Greetings from the 11th International Congress of Qualitative Inquiry in 2015, Illinois

Riikka Hohti's notes on panel discussion between Yvonna S. Lincoln, Ann Merete Otterstad, Harry Torrance, Maggie MacLure and Norman Denzin, who discussed the need of critical methodologies that won't rely on normative science.

The conference here is slowly starting. Yesterday there was a panel discussion between Yvonna S. Lincoln, Ann Merete Otterstad, Harry Torrance, Maggie MacLure and Norman Denzin (these people do really exist!) who discussed the need of critical methodologies that won't rely on normative science, or using it in ways that resist. Qualitative research as a political and activist force was an issue here, too. The conference theme this year is Constructing a new critical inquiry.

 

Some flashes of the discussion:

Harry Torrance: Science is about curiosity, not only definitive proof. It is peculiar that the researcher's focus on proof seems to be so much more important than possibilities.

Ann Merete Otterstad: There is no knowledge to be found out there. You have to start where you live and work.

Maggie: Why critque has somehow become a problem for materially engaged sholars? One problem is that intentionality and consciousness might not be only human. The ways of criticaliy that are familiar now precondition the human subject and produces those who know and those who are known. We are immersed in the assemblages that we are trying to master. Second, criticality is often a backward looking business, not interested in asking what comes next? Critique could be a combination of care and a kind of recklessness. Not simply being categorising and judging.

Norman Denzin: I can become an agent in the kind of change I want to. Writing as a way of being in the world. Before, we used to be reading culture over the shoulders of the natives we studied. It was textualism. The stories and the aticles in journals that we publis have a minimal impact.
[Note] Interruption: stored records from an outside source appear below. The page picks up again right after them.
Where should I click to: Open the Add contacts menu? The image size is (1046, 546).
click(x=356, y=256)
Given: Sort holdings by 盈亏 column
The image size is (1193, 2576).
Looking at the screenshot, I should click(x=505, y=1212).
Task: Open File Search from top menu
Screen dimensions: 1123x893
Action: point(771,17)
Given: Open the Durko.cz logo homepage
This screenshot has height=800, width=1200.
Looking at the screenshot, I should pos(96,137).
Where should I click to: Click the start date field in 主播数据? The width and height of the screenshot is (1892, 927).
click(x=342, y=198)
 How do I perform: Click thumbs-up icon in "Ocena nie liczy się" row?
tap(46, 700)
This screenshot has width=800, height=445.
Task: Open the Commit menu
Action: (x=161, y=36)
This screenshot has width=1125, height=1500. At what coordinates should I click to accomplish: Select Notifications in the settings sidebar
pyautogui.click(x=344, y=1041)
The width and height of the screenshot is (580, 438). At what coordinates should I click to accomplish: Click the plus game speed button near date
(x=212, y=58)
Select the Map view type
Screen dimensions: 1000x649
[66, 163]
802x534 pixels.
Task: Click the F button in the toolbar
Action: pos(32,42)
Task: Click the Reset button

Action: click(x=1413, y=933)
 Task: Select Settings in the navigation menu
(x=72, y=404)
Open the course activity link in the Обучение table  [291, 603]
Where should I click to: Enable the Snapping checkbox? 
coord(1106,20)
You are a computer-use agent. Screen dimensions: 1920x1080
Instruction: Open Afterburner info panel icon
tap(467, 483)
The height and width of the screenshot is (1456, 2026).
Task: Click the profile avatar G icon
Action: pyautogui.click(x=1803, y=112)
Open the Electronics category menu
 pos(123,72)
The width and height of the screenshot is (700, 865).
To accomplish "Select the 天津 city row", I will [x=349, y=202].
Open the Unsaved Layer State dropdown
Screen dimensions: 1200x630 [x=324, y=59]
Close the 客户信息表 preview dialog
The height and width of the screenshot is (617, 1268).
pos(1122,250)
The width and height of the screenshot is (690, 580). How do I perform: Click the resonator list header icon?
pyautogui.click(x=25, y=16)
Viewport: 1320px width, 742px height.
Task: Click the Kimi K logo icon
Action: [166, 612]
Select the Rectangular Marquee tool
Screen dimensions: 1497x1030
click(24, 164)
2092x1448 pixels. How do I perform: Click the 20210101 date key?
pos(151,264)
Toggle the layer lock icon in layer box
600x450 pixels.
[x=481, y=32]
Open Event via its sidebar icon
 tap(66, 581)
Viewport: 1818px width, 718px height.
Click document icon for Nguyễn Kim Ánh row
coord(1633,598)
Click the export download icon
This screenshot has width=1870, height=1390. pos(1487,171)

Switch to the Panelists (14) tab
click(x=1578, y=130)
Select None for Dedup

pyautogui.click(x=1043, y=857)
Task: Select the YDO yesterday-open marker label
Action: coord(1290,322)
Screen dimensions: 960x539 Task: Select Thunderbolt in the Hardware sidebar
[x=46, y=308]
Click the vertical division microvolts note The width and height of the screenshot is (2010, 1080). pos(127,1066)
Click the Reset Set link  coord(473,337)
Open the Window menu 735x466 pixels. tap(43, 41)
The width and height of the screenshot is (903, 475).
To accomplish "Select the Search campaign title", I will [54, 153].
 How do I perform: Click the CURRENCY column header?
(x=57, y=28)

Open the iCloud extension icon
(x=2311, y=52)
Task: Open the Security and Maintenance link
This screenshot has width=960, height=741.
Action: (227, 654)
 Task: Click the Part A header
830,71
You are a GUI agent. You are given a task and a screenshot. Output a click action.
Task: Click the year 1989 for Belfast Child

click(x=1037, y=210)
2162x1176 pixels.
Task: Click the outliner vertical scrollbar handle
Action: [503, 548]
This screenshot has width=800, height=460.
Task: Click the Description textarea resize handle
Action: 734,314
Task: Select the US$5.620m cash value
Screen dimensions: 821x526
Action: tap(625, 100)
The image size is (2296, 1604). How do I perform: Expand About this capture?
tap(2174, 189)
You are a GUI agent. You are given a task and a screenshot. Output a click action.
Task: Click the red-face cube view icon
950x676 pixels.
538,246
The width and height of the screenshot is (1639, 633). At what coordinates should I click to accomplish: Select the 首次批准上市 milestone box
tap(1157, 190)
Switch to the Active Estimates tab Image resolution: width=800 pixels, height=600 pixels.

Yvonna Lincoln: Teach about conflicts, the latest arguments, try to make students aware these are not simple and unproblematic.

Maggie: We noticed that through conventional argumentative styles of convincing we often ended up reinforcing old assumptions. Instead, we found powerful ways of convincing through working with artists in ways in which people were not told "this is the right way to think, this is how you should think."

Critical in a nutshell?

Maggie: Who is helped and who is hurt? In new materialist ethics you don't stop with the question so that you are the one who notices and knows. The capacity to affect and to be affected.. Who benefits?

Harry: In whose interest a particular activty is taken? Not a single answer. To leave the illusion that what we do, has anticipated consequenses. There is not one single version of social justice.